• _Page excerpt_:
★ ★ ★ ★ ★
How to Use Custom LLM Eval
Open the Evaluations Hub by clicking the “Edit Evaluations” button on the prompt header.
In the Evaluations Hub, click the “Create New Custom LLM Eval” button.
Select the Eval Type:
Binary (Yes/No) – A simple pass/fail evaluation.
Multiple Choice – A set of categories or labels with individual scores (e.g., 1-5 rating).
Numeric Score – A numerical evaluation (e.g., 0-100).
Enter a meaningful name for your eval. This step is important, providing a meaningful name for your Custom Eval prompt will make sure the model used to asses that eval understands the goal of that eval prompt.
Write a prompt that explains the evaluation criteria to the model. Your prompt should match the type of eval you are creating. For example, if you’re defining a Binary Eval, you can use a yes/no question as your prompt. Few examples:
Evaluate the quality of this summary based on accuracy, completeness, and clarity. Assign one of these categories to score: Poor, Fair, Good , Excellent.
Scores: Poor - 1 | Fair - 2 | Good - 3 | Excellent - 4
-------
Does the response uses information provided as part of the input and is grounded to one or more of the documents provided?
Scores: Yes - 1 | No - 0
-------
You are a math exam checker, Grade the correctness of the answer provided in the response with a score between 0 to 100, make sure to reduce significant score on critical mathematical mistakes only.
-------
Scores: Range 0 -100
Choose a vendor and model from the supported list. If required, enter an API key for model access.
★ ★ ★ ★ ★
• _Data excerpts_:
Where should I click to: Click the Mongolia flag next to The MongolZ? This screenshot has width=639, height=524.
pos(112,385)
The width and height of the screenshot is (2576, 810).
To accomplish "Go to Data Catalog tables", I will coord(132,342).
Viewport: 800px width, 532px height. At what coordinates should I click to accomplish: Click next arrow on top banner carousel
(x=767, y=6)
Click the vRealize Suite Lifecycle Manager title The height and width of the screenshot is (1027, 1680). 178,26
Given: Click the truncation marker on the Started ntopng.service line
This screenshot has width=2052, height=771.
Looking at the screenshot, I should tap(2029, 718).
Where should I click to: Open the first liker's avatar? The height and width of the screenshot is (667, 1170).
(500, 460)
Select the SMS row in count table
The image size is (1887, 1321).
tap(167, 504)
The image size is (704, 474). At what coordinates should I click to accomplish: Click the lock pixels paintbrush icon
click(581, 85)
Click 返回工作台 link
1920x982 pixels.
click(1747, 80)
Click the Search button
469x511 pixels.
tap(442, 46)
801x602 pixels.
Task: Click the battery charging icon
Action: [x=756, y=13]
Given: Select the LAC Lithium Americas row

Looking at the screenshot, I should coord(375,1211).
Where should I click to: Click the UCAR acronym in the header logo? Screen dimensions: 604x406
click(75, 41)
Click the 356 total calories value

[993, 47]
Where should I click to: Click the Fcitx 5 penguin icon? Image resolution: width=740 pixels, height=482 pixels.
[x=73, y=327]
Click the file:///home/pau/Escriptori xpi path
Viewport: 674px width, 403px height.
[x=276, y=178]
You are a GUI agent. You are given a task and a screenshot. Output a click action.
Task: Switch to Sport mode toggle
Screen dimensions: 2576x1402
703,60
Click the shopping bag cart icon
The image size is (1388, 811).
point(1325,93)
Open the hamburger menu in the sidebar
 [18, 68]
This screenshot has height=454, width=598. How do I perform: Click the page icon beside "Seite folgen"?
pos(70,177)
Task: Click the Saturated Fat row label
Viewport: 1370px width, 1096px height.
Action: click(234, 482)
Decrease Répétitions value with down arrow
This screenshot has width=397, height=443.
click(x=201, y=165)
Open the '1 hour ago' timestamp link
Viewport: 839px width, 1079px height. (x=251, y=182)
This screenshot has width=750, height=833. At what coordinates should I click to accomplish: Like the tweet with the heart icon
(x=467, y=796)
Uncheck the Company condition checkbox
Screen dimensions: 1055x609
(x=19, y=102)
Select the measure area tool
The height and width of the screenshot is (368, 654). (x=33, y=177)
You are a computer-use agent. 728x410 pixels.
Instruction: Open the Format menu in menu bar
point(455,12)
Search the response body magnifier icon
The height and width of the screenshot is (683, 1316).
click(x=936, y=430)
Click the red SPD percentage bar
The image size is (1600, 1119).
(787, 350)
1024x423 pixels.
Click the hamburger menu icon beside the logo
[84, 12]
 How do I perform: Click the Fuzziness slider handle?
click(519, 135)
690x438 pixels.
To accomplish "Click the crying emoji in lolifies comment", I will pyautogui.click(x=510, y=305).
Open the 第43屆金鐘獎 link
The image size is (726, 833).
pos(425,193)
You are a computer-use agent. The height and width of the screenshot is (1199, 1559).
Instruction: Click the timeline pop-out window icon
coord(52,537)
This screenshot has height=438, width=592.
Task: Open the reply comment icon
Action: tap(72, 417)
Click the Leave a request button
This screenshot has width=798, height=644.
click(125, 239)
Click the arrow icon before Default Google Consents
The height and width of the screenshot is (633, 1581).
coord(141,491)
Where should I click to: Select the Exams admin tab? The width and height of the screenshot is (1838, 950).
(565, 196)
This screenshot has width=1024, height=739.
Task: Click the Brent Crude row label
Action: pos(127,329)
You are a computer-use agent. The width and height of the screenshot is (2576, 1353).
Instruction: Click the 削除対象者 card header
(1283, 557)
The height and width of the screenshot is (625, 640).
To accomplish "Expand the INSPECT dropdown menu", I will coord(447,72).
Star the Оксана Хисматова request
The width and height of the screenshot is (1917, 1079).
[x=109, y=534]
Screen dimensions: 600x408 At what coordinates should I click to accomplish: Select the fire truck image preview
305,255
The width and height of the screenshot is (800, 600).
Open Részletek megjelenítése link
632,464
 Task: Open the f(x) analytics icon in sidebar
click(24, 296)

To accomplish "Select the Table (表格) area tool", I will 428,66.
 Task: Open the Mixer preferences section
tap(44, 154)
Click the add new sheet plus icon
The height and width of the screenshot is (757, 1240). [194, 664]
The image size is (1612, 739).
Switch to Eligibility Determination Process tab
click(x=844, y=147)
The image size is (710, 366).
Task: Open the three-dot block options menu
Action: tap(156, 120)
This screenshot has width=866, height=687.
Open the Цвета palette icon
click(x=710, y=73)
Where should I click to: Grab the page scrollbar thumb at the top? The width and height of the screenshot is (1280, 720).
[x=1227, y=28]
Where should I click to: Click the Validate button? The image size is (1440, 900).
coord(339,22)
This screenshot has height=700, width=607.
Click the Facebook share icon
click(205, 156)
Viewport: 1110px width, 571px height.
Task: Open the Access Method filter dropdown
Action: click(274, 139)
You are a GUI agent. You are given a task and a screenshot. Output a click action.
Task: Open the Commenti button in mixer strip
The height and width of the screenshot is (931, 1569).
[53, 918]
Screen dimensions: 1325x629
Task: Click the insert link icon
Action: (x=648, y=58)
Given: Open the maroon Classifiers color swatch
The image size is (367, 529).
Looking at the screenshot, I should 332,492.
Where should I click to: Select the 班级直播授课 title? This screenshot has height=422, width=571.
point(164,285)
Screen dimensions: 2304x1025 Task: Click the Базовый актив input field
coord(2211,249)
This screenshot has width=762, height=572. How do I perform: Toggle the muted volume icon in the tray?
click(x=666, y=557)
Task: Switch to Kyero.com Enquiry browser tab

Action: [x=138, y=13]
★ ★ ★ ★ ★
• _Task instructions_:
A. In the Custom LLM Eval guide above, why does entering a meaningful name for the eval matter? Answer in one to three sentences.
B. Copy the passage of the Custom LLM Eval guide starting at "Multiple Choice –" and ending at "Good , Excellent.".

• _Replies_:
A. A meaningful name for the Custom Eval prompt makes sure the model that assesses the eval understands the goal of that eval prompt.

B.
Multiple Choice – A set of categories or labels with individual scores (e.g., 1-5 rating).
Numeric Score – A numerical evaluation (e.g., 0-100).
Enter a meaningful name for your eval. This step is important, providing a meaningful name for your Custom Eval prompt will make sure the model used to asses that eval understands the goal of that eval prompt.
Write a prompt that explains the evaluation criteria to the model. Your prompt should match the type of eval you are creating. For example, if you’re defining a Binary Eval, you can use a yes/no question as your prompt. Few examples:
Evaluate the quality of this summary based on accuracy, completeness, and clarity. Assign one of these categories to score: Poor, Fair, Good , Excellent.